ZIMBABWE’S economy will likely continue on a downward spiral due to poor policies which are causing instability in the country, a respected South Africa-based think tank has said.
The Oxford University-linked NKC African Economics (NKC) in its latest research instalment on Zimbabwe has ruled out any economic improvement in Zimbabwe in the short term.
“From our perspective, there is little prospect of a major improvement to Zimbabwe’s economic and financial challenges in the short- to-medium term and the measures in place designed to improve prospects are likely to have negative social consequences, with some risk to political instability,” read part of the NKC report.

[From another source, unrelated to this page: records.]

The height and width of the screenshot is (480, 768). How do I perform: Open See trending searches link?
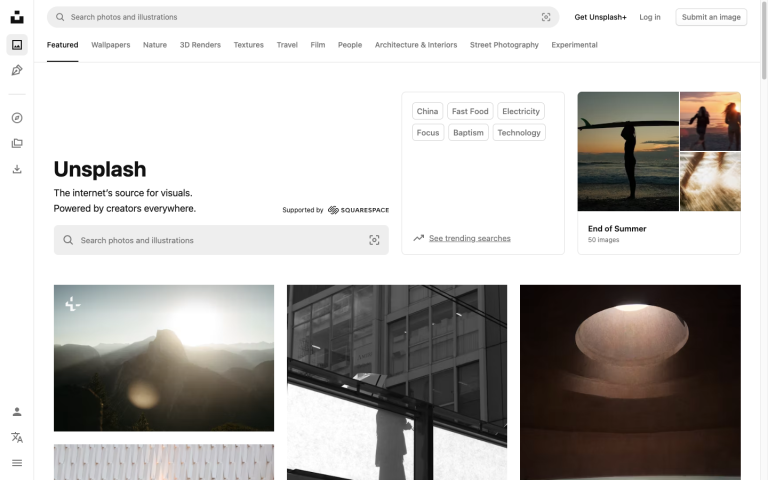click(469, 239)
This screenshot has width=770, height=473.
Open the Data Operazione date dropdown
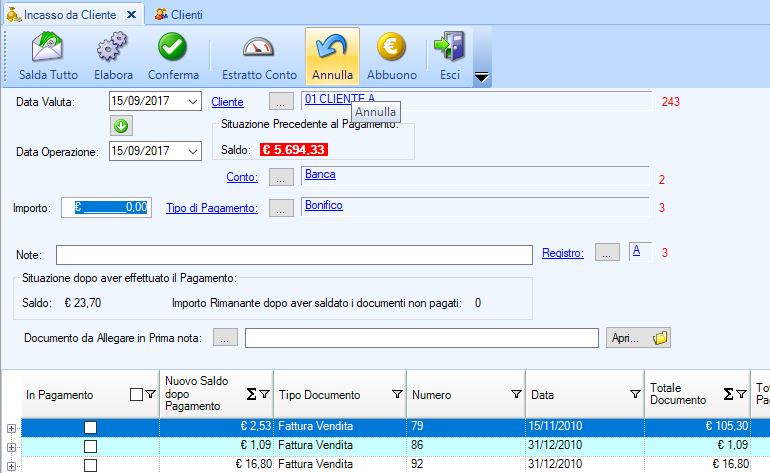click(193, 151)
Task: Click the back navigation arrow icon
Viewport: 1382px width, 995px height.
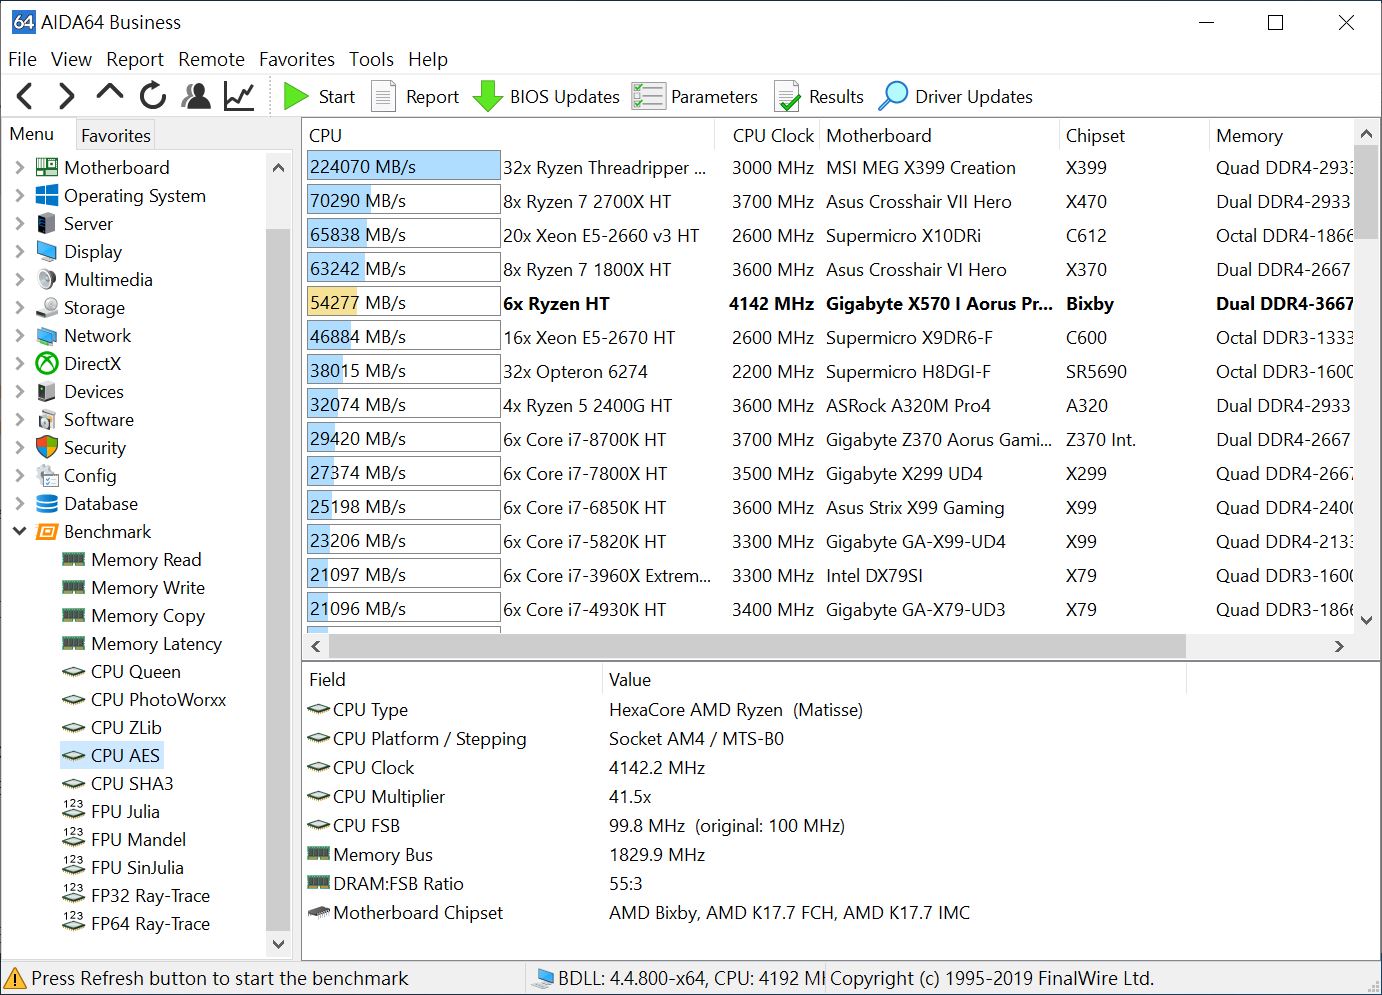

According to NKC, there is a high possibility that the Zimbabwean government will not implement reforms this year.
“Major shifts in policy have followed (the late former Zimbabwean president) Robert Mugabe’s ouster, but the government has very little to show for these changes. A significant point that stood out is the IMF’s comment regarding the Staff Monitored Programme adopted in May 2019, which it says has deviated off-course.
“On the one hand, authorities need to address monetary imbalances and build confidence, while applying prudent fiscal policy on the other. Treasury, in the 2020 budget, was compelled to set aside a substantial amount towards social spending, but this will likely be insufficient to address Zimbabwe’s growing social needs….,” said NKC.